Pastor Housing/Homelessness Q1
Housing affordability and homelessness are indelibly linked. Despite stepped-up efforts to get the unsheltered into either transitional or permanent housing – after the passage of Measure H to expand services, the number of individuals touched by outreach efforts tripled – the homeless count in both the City and the County of Los Angeles has increased. The reason why is straightforward: Ranked by housing burden – spending more than 30 percent of your household income on shelter — the Los Angeles metro area ranks seven worst out of the top 150 metro areas for renters and actually second worst for homeowners. We are trying to reduce the number of homeless individuals and families but while we have made a dent, market pressures continue to drive people into housing instability and eventually into homelessness.

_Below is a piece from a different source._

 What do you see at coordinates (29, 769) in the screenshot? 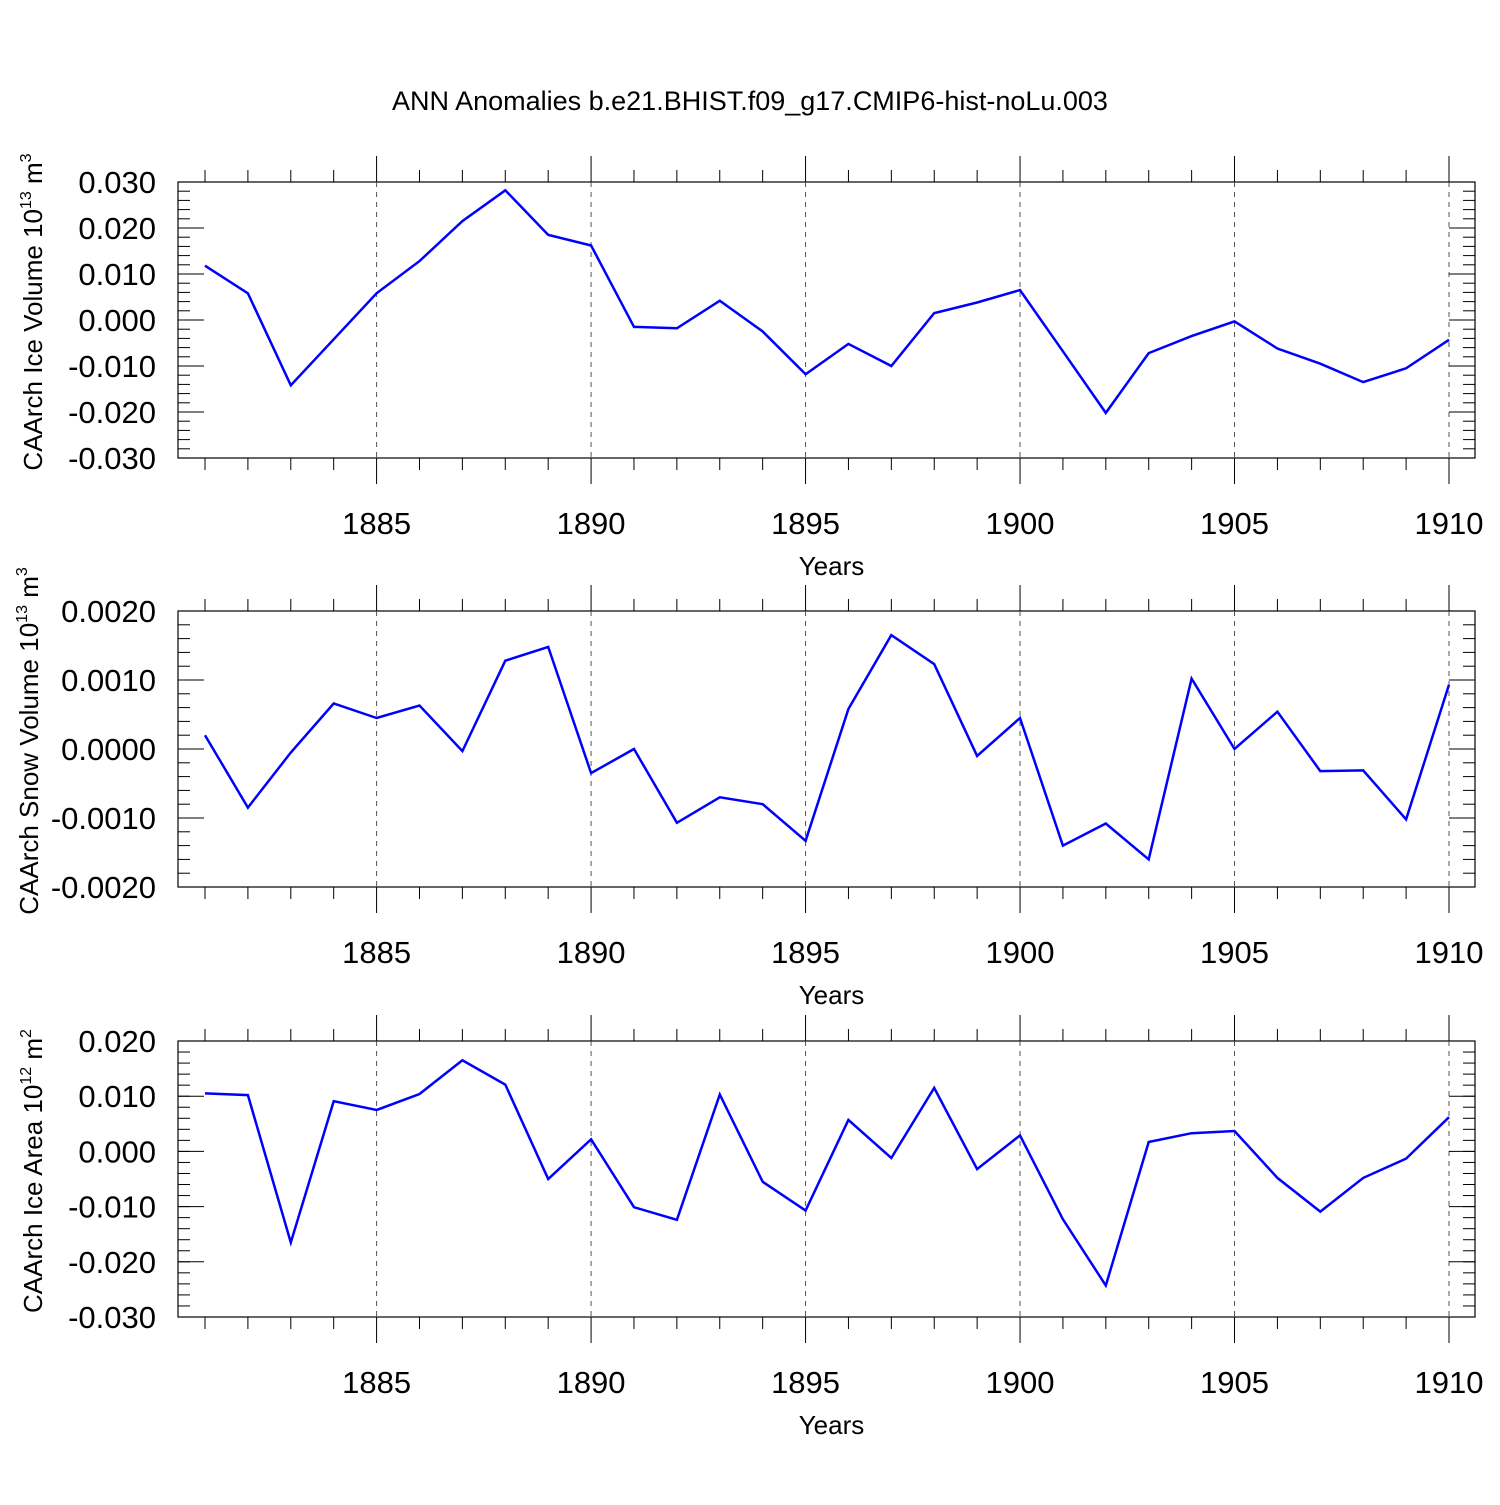
I see `y-axis-label-text: CAArch Snow Volume 10` at bounding box center [29, 769].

Certainly, part of the homeless problem is connected to mental health, addiction, and other issues, and that requires specialized efforts, including supportive housing that can connect people with services. But some of those problems are actually exacerbated by spells of housing instability and the data suggest that there are increasingly numbers of the homeless for whom economic drivers are the main factor. So while we need to address the chronic homeless, we need to build affordable housing, expand rent stabilization ordinances (including anti-eviction protections), and insure that the positive developments from our local investments in rail do not result in gentrification and displacement that will worsen our problems.